Ridge regression is a commonly used regularization method which looks for \beta that minimizes the sum of the RSS and a penalty term:

\hat{\beta} = \underset{\beta}{\text{argmin}} \; (y- X\beta)^T (y - X\beta) + \lambda \| \beta\|_2^2,

where \|\beta\|_2^2 = \beta_1^2 + \dots + \beta_p^2, and \lambda \geq 0 is a hyperparameter.

The ridge regression estimate has a Bayesian interpretation. Assume that the design matrix X is fixed. The ordinary least squares model posits that the conditional distribution of the response y is

y \mid X, \beta \sim \mathcal{N}(X\beta, \sigma^2 I),

where \sigma > 0 is some constant. In frequentism we think of \beta as being some fixed unknown vector that we want to estimate. In Bayesian statistics, we can impose a prior distribution on \beta and perform any estimation we want using the posterior distribution of \beta.

Let’s say our prior distribution of \beta is that the \beta_j‘s are independent normals with the same variance, i.e. \beta \sim \mathcal{N}(0, \tau^2 I) for some constant \tau. This allows us to compute the posterior distribution of \beta:

\begin{aligned} p(\beta \mid y, X) &\propto p(\beta) \cdot p(y \mid X, \beta) \\ &\propto \exp \left[ - \frac{1}{2} (\beta - 0)^T \frac{1}{\tau^2} I (\beta - 0) \right] \cdot \exp \left[ -\frac{1}{2}(y - X\beta)^T \frac{1}{\sigma^2} (y - X\beta) \right] \\ &= \exp \left[ -\frac{1}{2\sigma^2}(y-X\beta)^T (y - X \beta) - \frac{1}{2\tau^2} \|\beta\|_2^2 \right]. \end{aligned}

From this expression, we can compute the mode of the posterior distribution, which is also known as the maximum a posteriori (MAP) estimate. It is

\begin{aligned} \hat{\beta} &= \underset{\beta}{\text{argmax}} \quad \exp \left[ -\frac{1}{2\sigma^2}(y-X\beta)^T (y - X \beta) - \frac{1}{2\tau^2} \|\beta\|_2^2 \right] \\  &= \underset{\beta}{\text{argmin}} \quad \frac{1}{\sigma^2}(y-X\beta)^T (y - X \beta) + \frac{1}{\tau^2} \|\beta\|_2^2 \\  &= \underset{\beta}{\text{argmin}} \quad (y-X\beta)^T (y - X \beta) + \frac{\sigma^2}{\tau^2} \|\beta\|_2^2, \end{aligned}

which is the ridge regression estimate when \lambda = \dfrac{\sigma^2}{\tau^2}.

X^TX and ridge regression

Remember that X^TX is positive semi-definite (PSD) for any matrix X \in \mathbb{R}^{m \times n}? That implies that for any \lambda > 0, the matrix X^TX + \lambda I is positive definite (no semi).

The proof is simple: c is an eigenvalue of X^TX if and only if c + \lambda is an eigenvalue of X^TX + \lambda I. X^TX being PSD means that all its eigenvalues are non-negative. This in turn implies that all the eigenvalues of X^TX + \lambda I are positive, i.e. it is positive definite.

In particular, this means that for any \lambda > 0, the matrix X^TX + \lambda I is invertible. And this fact is what makes ridge regression work!

Let’s recall the set-up for ridge regression.
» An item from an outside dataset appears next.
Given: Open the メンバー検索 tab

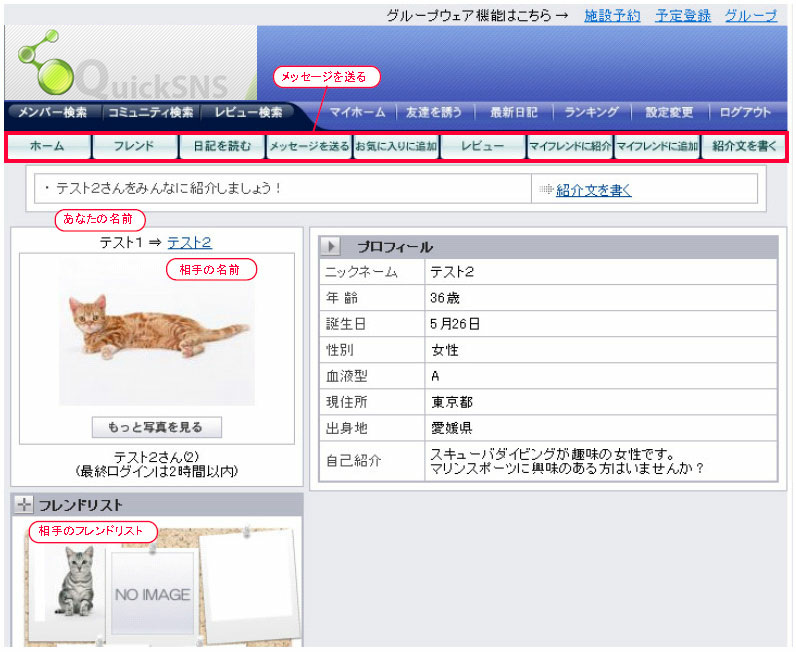Looking at the screenshot, I should [x=52, y=113].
We have a response y \in \mathbb{R}^n we wish to predict using features, which we organize into a data matrix X \in \mathbb{R}^{n \times p}. In linear regression, our predictions are of the form X \hat{\beta}, where \hat{\beta} is the solution to the optimization problem

\text{minimize}_\beta \quad \dfrac{1}{2} \| y - X \beta \|_2^2.

Differentiating the objective function w.r.t. \beta and setting it equal to 0, we find that \hat{\beta} must satisfy X^T X \hat{\beta} = X^T y. If X^T X were invertible, we can “move” it over to the RHS to obtain the solution \hat{\beta} = (X^T X)^{-1}X^T y.
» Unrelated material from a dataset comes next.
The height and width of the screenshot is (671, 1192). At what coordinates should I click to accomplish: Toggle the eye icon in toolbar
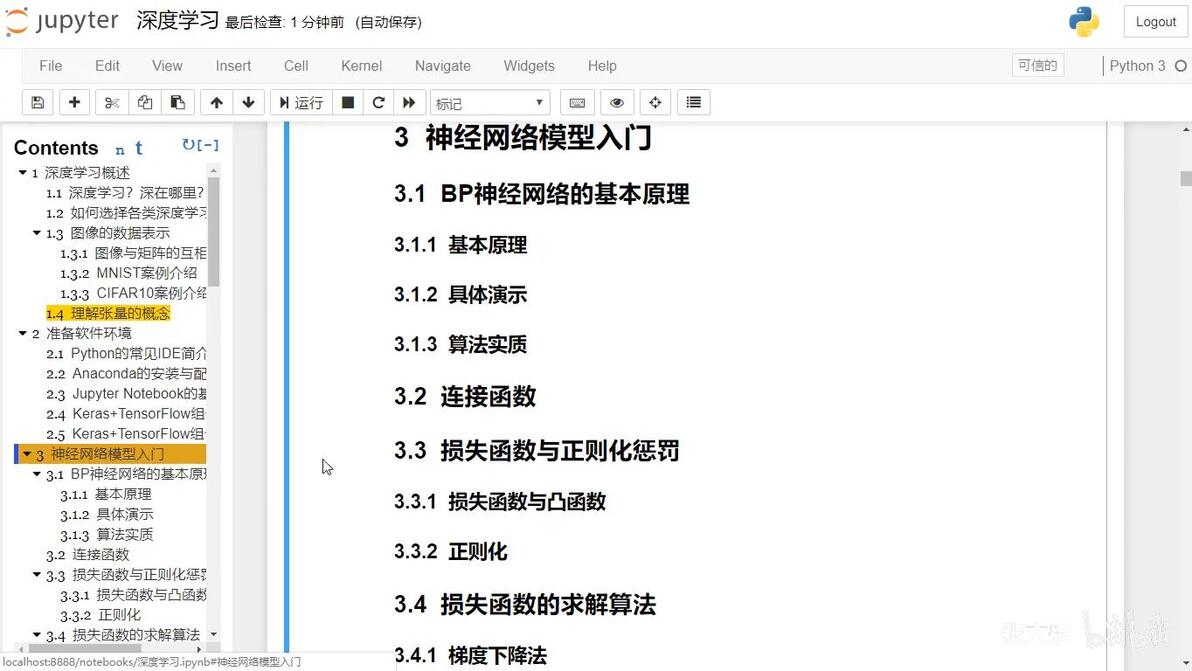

What if X^TX is not invertible? (Remember, X^TX must be PSD, but not necessarily PD.) One possible solution is to add a “ridge” of \lambdas down the diagonal of the matrix to obtain the equation (X^TX + \lambda I) \hat{\beta} = (X^T X)^{-1} X^Ty. With this modification and the fact that X^TX + \lambda I is invertible, we obtain the ridge regression solution \hat{\beta} =(X^TX + \lambda I)^{-1}X^T y.